◆ **What this task involves**
Can you transcribe the part of the passage on verifying UML class models that opens with the words containing "The authors of [14]" and closes with "reference manual [15]."?

++++ Provided text ++++

The authors of [12] expanded on their previous work by proposing a graphical representation transformation of the UML class model. They also offered a three-step roadmap for formalizing and verifying models: 1) Select a formal language that is both expressive and well supported by the tools for the model's static and dynamic features of UML class model. 2) Formally describe a graphical modeling notation's abstract syntax. 3) Define a function that transforms the model's syntax and semantics into formal notation. Finally, tools for validating formal semantics should be developed.
The authors of [14] suggested that formal UML analysis alone is insufficient for determining semantic correctness. Furthermore, the authors stated that it is not particularly accessible to practitioners with limited knowledge of discrete mathematics, and that industry experts' comments is also necessary for the semantic validity of the UML model. In [15], Authors designed a formal methods reference manual for Z notation, which precisely and explicitly specifies the semantics of UML concepts. Along with that, the Inference rules for examining various UML model properties are provided in the reference manual [15].
# b) Object Constraint Language (OCL)
In the second study [S2, [16][17][18][19][20][21][22], object constraints language (OCL) used for verification of the UML class model.

++++ Given entries ++++

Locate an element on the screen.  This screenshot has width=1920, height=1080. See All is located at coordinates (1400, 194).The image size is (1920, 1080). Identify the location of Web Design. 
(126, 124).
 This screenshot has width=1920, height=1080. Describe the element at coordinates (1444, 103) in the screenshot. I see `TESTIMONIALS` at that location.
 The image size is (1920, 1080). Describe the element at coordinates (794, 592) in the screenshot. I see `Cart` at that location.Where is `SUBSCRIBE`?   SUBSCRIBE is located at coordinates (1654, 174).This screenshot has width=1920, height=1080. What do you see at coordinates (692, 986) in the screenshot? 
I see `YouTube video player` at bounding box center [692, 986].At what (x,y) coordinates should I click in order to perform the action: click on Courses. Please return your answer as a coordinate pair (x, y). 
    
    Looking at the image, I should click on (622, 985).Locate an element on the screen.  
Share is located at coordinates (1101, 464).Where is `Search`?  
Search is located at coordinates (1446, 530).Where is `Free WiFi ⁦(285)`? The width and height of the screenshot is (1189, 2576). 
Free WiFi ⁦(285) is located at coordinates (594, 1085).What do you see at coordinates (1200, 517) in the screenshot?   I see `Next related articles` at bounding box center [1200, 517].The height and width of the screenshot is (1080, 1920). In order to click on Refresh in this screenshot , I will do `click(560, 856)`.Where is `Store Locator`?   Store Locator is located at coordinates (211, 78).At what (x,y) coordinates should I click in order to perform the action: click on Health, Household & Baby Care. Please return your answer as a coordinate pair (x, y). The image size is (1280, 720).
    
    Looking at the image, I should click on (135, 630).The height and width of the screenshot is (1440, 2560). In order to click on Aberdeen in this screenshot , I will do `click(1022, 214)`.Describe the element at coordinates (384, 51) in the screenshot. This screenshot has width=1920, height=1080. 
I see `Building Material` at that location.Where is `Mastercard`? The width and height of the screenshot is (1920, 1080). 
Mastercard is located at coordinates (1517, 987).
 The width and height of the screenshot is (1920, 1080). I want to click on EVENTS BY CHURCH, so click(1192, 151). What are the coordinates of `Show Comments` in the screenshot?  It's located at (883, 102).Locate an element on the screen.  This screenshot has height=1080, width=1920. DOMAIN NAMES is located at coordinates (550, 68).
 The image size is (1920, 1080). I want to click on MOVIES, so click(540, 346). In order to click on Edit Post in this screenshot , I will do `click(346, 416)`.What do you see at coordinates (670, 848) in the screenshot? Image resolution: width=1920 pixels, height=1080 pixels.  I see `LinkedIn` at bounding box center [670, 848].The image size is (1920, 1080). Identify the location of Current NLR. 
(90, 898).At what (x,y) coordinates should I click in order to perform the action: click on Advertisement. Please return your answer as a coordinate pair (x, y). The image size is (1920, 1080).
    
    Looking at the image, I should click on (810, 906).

++++

◆ **Solution**
The authors of [14] suggested that formal UML analysis alone is insufficient for determining semantic correctness. Furthermore, the authors stated that it is not particularly accessible to practitioners with limited knowledge of discrete mathematics, and that industry experts' comments is also necessary for the semantic validity of the UML model. In [15], Authors designed a formal methods reference manual for Z notation, which precisely and explicitly specifies the semantics of UML concepts. Along with that, the Inference rules for examining various UML model properties are provided in the reference manual [15].